70歳まで仕事をする間に頑張って資産を作る

 お酒を飲みながらなのであまり理路整然とした話は出来ませんでしたが、彼には基本的に以下の3つの話をしました。

年金はなるべく先送りにして支給額を増やすこと

 まず最初にしたのが年金の話。彼の場合、幸い社会保険料はきちんと納めており、奥さんも20代後半まで会社に勤めていたため、夫婦合わせて65歳時点で300万円弱の年金がもらえる計算になります。これを70歳まで繰り下げて受給すると42%増えるので420万円強。これが生活費のベースになります。

すぐにでもNISA口座を開設して積立投資を始めること

 次に話したのがNISA口座の開設。好きなネット証券に口座を開設してすぐにでもNISAで積立投資を始めること。過去の経験からリスクを嫌がるのであれば投資対象はオルカンで十分です。しかし、今から月々3万円を年率利回り5%で積み立てても、70歳時点では600万円弱にしかなりません。これが最大の問題です。

失業保険などもらえるものは全てもらうこと

 最後に話したのが”もらえるもの”はすべてもらうこと。最初の転職の際は失業保険をもらい損ねていました。幸いプロデューサーは専門職。能力があれば幾つになっても仕事はありますので、次の転職の際には失業保険をもらうように伝えました。


 上記の基本方針を基に「老後資金の実践編」です。

 右図のように、収入面ではとにかく仕事は70歳まで続けるつもりで臨む。資産の面では積立投資の金額が足りませんので、「子供が就職したら家賃を入れさせる」「親の遺産も積立に注ぎ込む」などの方策で何が何でも70歳で2000万円の資産を達成するのです。

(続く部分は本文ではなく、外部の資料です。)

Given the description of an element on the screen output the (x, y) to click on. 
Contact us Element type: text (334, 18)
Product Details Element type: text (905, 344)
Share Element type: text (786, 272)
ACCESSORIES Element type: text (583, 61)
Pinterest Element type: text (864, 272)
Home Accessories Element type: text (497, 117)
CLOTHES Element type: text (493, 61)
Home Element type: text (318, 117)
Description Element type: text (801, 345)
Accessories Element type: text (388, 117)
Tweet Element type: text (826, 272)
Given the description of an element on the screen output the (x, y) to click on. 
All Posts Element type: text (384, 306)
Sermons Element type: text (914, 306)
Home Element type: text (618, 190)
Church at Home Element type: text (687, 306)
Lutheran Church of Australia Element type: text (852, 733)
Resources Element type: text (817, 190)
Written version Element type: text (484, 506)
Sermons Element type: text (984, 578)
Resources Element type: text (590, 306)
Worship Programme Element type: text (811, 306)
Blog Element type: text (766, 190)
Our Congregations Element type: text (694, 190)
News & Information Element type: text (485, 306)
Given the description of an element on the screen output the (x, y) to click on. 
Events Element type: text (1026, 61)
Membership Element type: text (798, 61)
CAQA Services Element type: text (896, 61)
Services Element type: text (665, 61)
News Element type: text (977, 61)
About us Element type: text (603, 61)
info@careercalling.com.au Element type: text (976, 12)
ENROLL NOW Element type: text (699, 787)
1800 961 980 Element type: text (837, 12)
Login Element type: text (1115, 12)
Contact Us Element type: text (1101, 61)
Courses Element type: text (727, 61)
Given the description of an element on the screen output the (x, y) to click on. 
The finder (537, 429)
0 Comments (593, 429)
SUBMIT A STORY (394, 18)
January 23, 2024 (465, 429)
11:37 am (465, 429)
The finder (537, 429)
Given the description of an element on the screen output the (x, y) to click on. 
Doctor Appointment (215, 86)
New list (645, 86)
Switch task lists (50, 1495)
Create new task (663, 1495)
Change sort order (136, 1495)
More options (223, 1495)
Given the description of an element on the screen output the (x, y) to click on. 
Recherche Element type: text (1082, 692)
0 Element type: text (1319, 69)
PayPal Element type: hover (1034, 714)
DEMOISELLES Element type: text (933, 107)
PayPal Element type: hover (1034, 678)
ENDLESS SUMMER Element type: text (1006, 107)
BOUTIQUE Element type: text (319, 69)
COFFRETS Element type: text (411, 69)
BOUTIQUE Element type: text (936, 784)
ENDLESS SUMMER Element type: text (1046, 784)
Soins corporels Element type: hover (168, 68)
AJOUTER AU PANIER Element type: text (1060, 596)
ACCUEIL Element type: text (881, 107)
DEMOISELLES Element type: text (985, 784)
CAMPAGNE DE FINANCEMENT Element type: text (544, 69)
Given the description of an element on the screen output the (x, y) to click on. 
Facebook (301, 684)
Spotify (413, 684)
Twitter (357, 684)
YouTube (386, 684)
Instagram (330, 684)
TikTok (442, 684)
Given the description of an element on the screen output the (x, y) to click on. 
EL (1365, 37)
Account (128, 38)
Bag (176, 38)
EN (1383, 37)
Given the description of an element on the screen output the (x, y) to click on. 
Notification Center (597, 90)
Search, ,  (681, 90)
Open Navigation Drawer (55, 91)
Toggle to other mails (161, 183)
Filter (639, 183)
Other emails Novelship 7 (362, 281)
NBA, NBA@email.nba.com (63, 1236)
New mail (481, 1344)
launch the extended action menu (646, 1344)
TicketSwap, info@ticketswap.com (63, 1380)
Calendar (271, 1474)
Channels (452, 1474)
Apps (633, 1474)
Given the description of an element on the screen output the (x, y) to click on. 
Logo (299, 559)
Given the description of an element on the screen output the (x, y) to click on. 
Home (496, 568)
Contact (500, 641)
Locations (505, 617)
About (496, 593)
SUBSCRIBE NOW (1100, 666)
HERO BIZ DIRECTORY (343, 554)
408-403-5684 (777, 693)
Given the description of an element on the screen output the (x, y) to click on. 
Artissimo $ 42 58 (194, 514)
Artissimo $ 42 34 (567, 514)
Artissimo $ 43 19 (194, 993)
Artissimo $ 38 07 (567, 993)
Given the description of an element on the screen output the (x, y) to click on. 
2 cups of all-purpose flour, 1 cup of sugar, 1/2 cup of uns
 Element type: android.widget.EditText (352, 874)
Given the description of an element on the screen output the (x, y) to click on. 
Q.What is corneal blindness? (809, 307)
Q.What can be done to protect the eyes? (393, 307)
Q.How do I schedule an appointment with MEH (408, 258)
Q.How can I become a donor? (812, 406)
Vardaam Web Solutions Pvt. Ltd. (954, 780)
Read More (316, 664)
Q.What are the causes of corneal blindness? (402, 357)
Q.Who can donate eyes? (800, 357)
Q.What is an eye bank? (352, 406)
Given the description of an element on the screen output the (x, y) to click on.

 その上で70歳になった段階で金融資産を年率5%ずつ取り崩す。これで金額としては100万円ですから、繰り下げた年金420万円強と合わせて約520万円。住宅ローンは完済している予定ですので、切り詰めれば夫婦2人で生活することは可能ではないかと思います。それでも難しいようなら、生活費の安い地方への移住を考慮に入れれば良いと思います。


 今回は「50代後半からの老後資金作り」について検討しました。やはり投資を始めるのは早ければ早いほど良いようです。ではまた!